I've been in groups that had no idea I was the gay in the village, groups that do, and groups that really had to rethink the dumb things that came out of their mouths around me. I've been pretty ok with that, mostly because I don't take myself that seriously.

I broke the 16 y/o gamer of an old group of the "that's so gay" habit by chiming in with "you're absolutely right! That is so me!" every time.

My current group is awesome; they've even let me experiment on them. For a grad school project (long story) I brought in a plant for one game and introduced the party to a whole host of uncomfortable stereotypes.

There was the kobold/human couple (lots of scales and salves were involved. Also balms)

The...detailed...classes on animal husbandry taking place in town

The cross-dressing queen ogre (that one was tough...I don't do queeny well).

And...yeah, I dunno?


It's kinda generic and silly, but I'm having a lot of fun with my fighter/rogue multiclass in a current game.

He's got improved feint and skill focus bluff, and wears full platemail. He's built to do nothing but feint and do SA + vital strike damage with a high crit-threat weapon.

I'll always love my GM's spit-take when I described the "rogue" clanking his way into the bar fight in full plate and decking local toughs with armored gauntlets.


We had a rogue/shadowdancer/skillmonkey in my last game who was notoriously terrible at making perception checks. Ludicrously bad.
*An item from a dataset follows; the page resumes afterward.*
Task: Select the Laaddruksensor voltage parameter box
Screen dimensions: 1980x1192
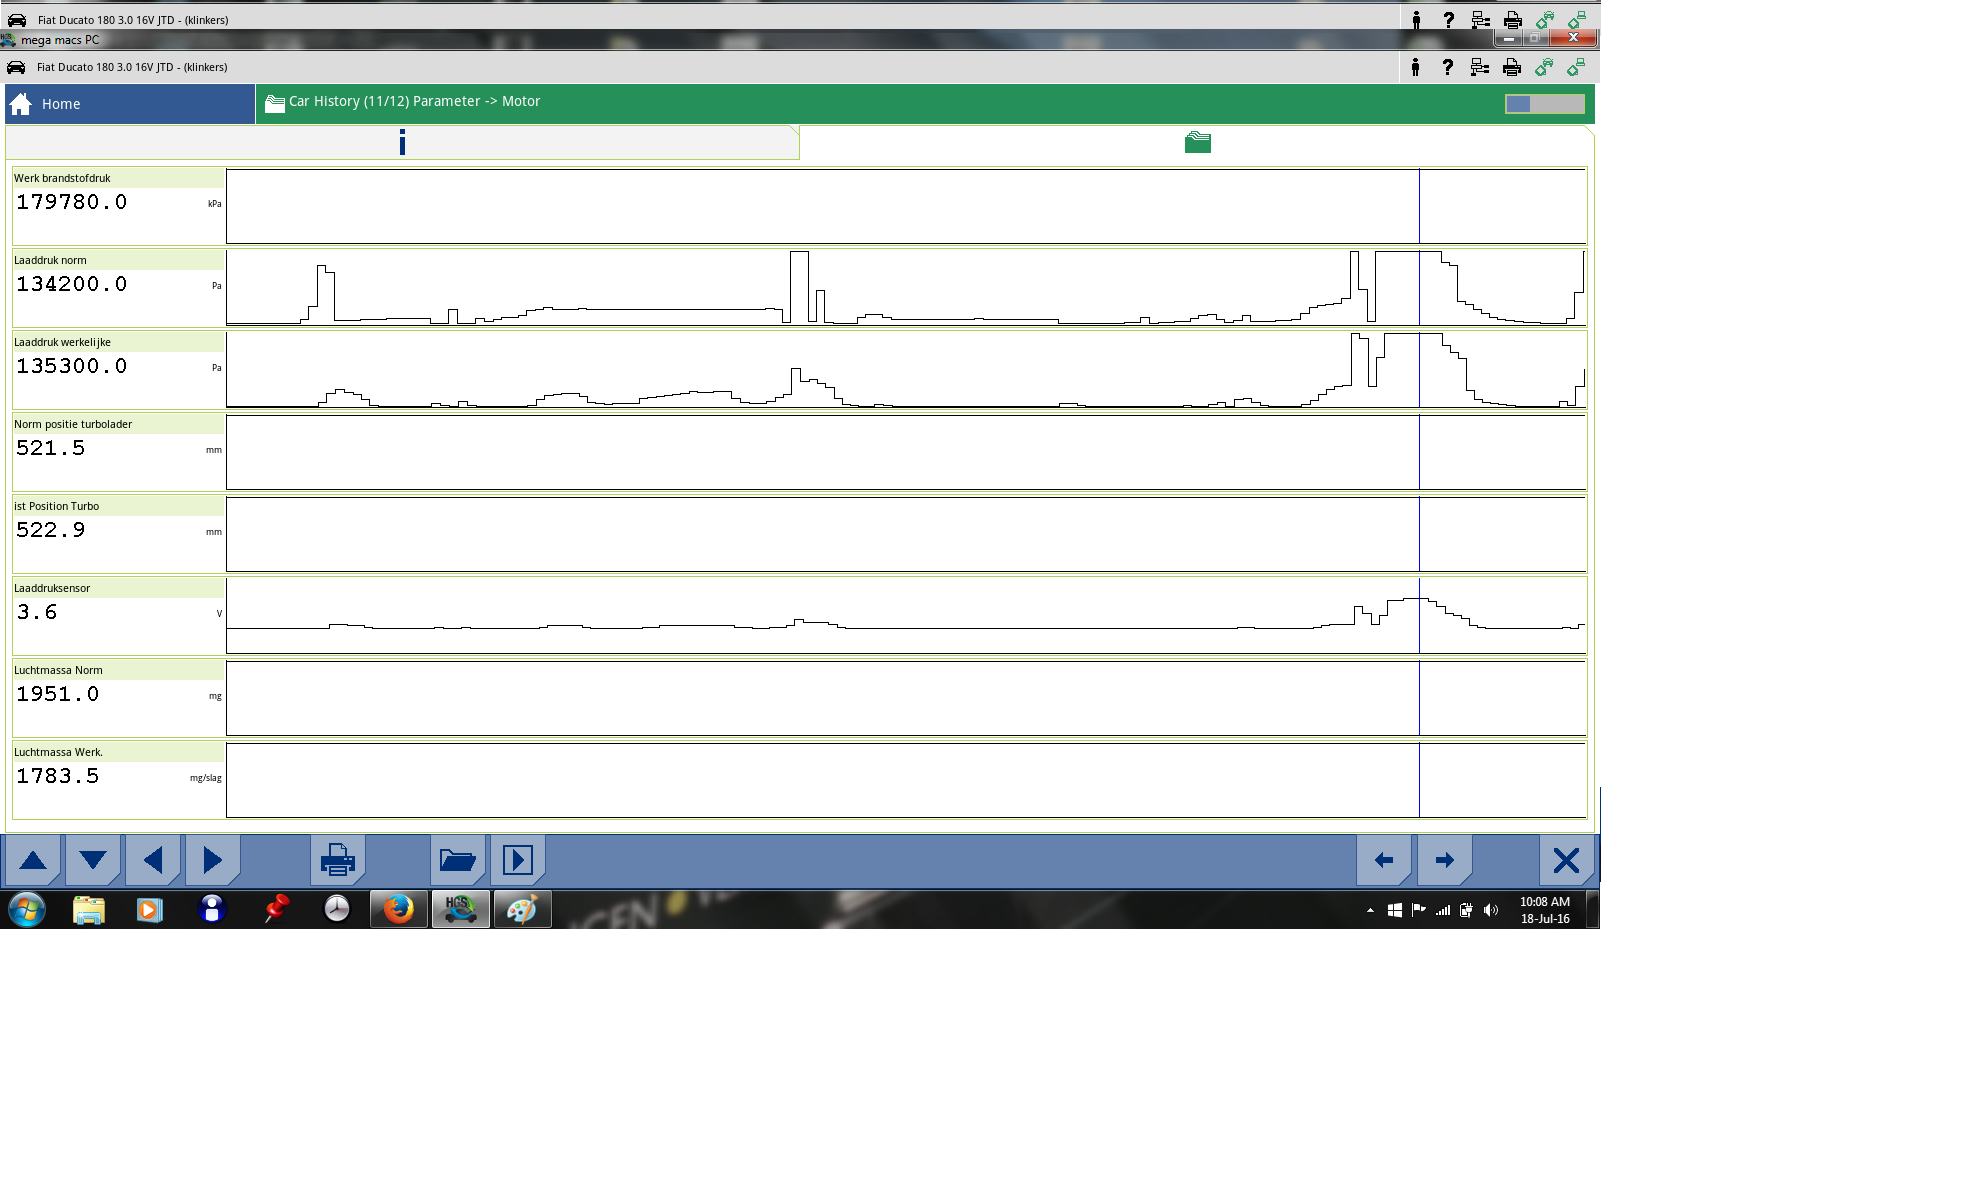Action: coord(118,614)
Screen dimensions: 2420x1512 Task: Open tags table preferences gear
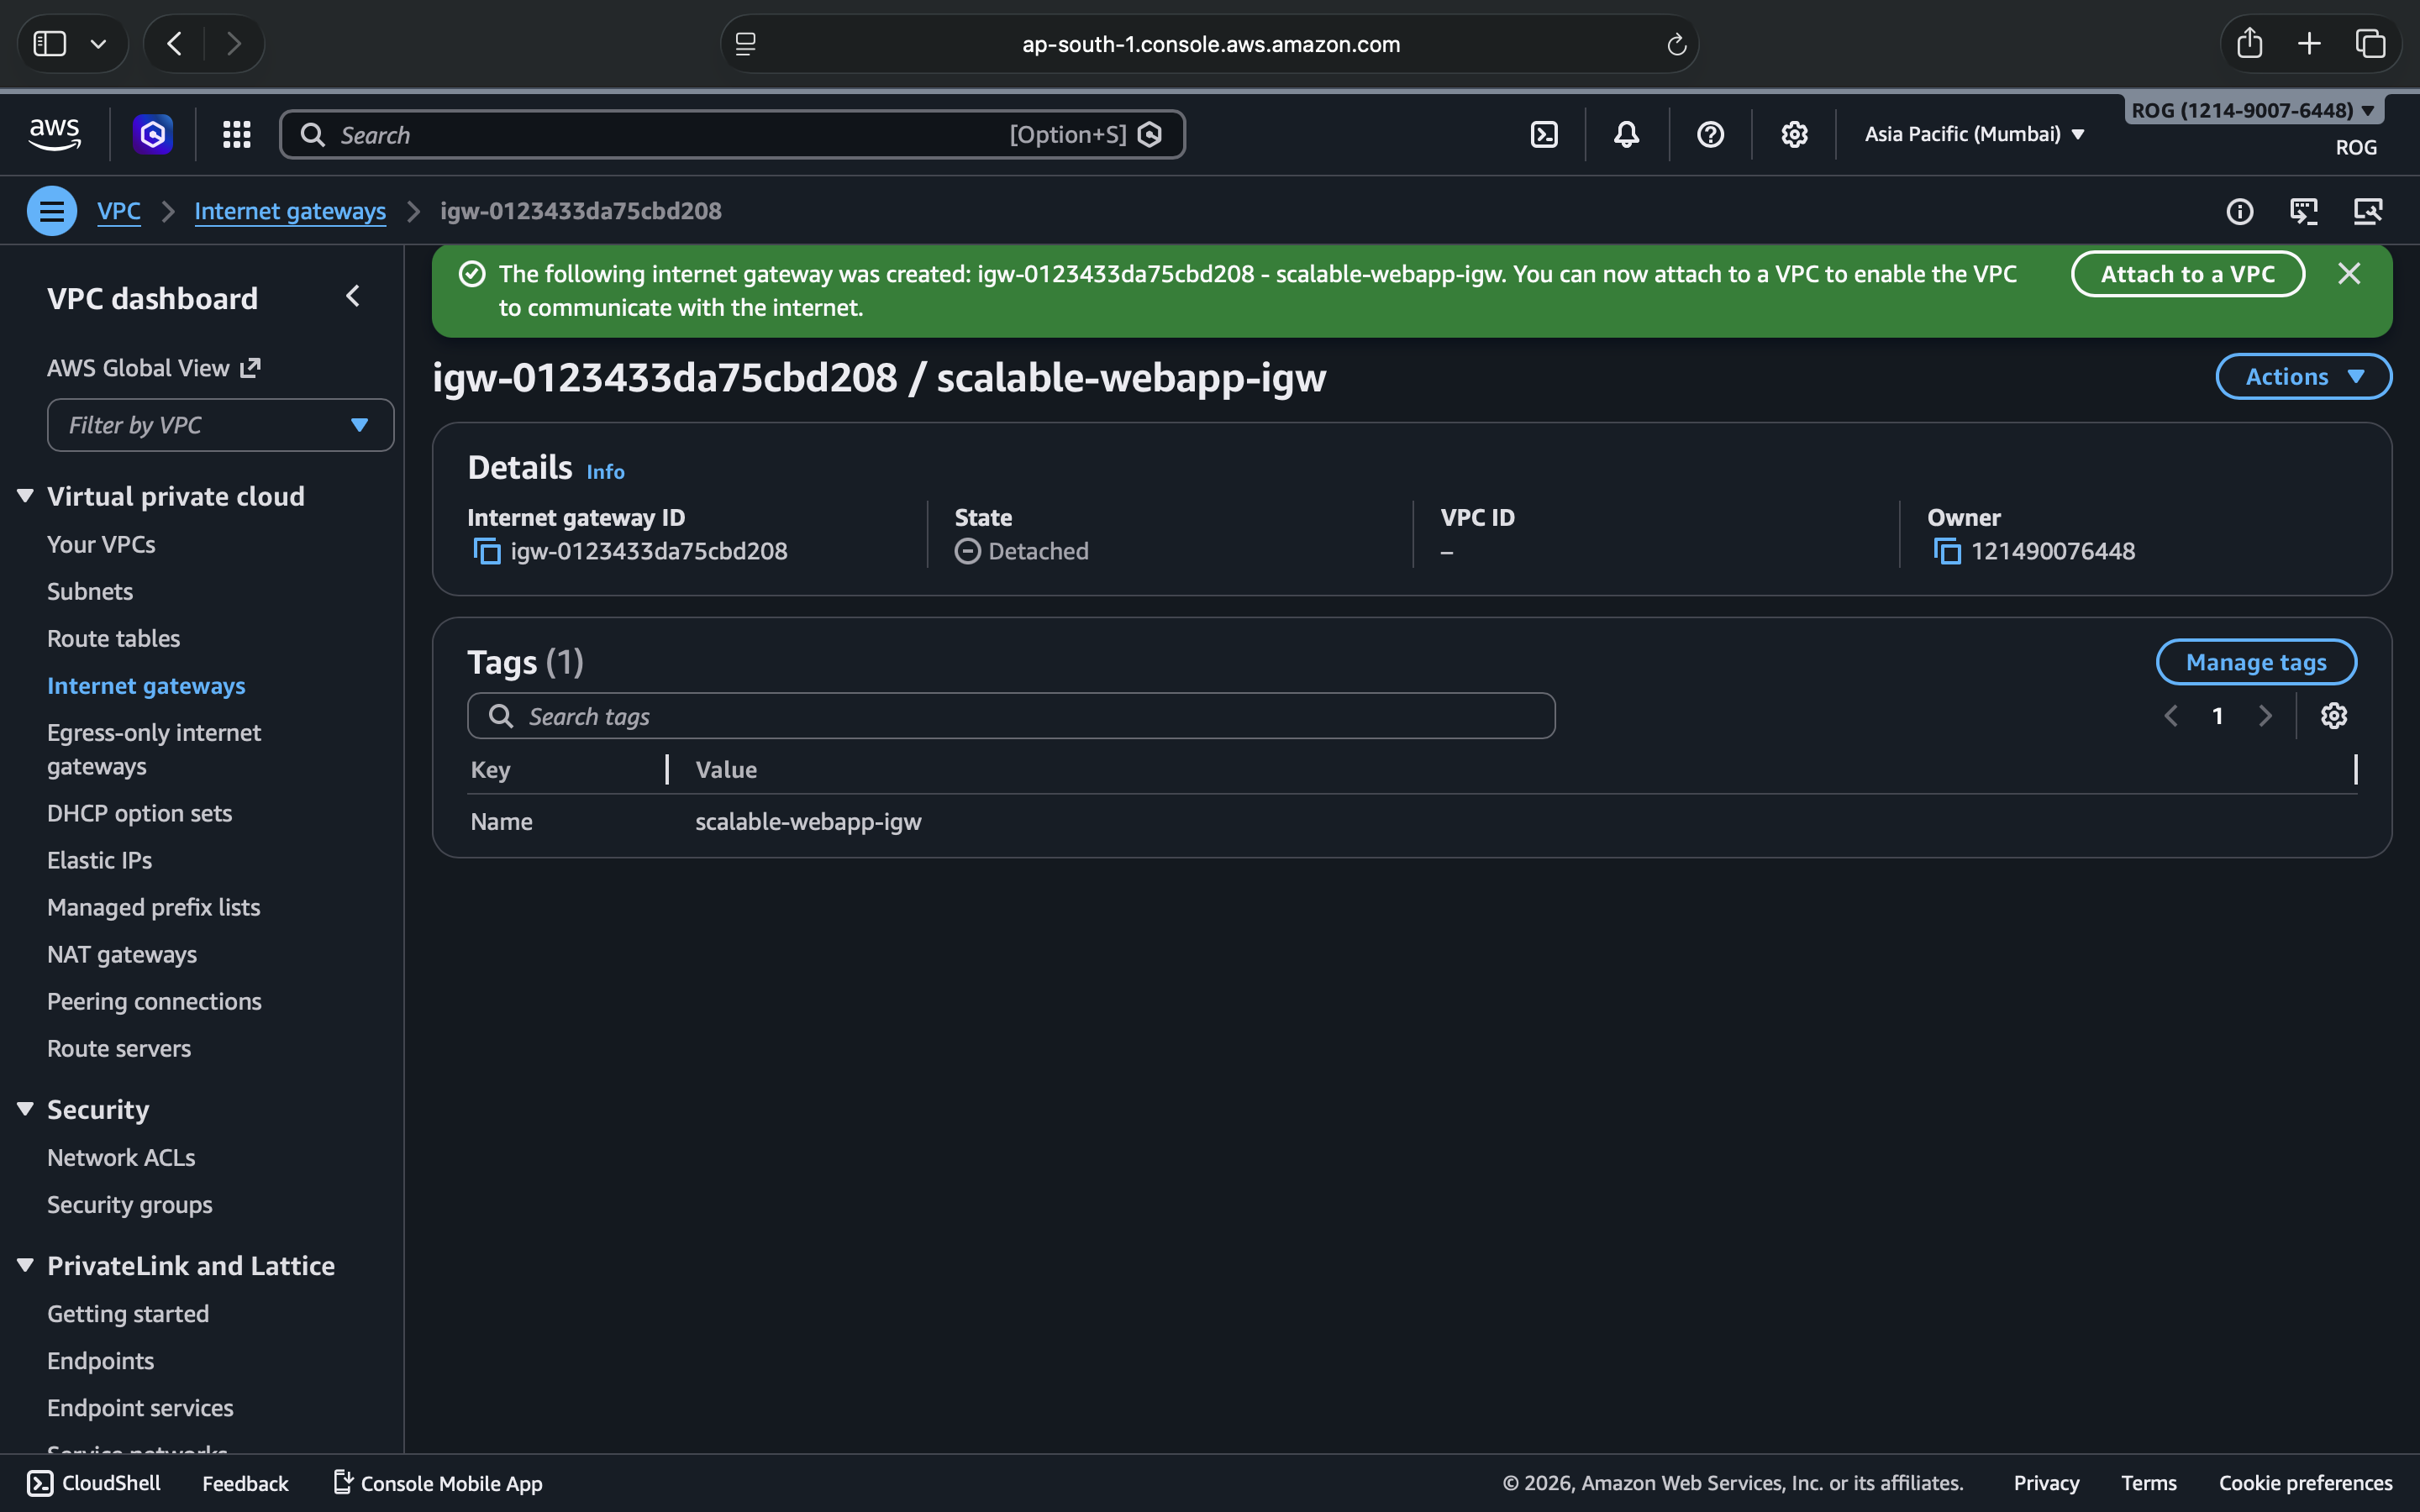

Failed to notice the huge (sized) troll in a room while scouting bad.

Shortly after that (unpleasant and messy) encounter the running gag became "you see everything...but the troll." Over time the character developed a hysterical blindness towards trolls.

The dice said so.

At the end of the campaign the party succeeded and got a series of boons for dieties. The rogues?

All trolls glow in the dark. Forever. But only around her.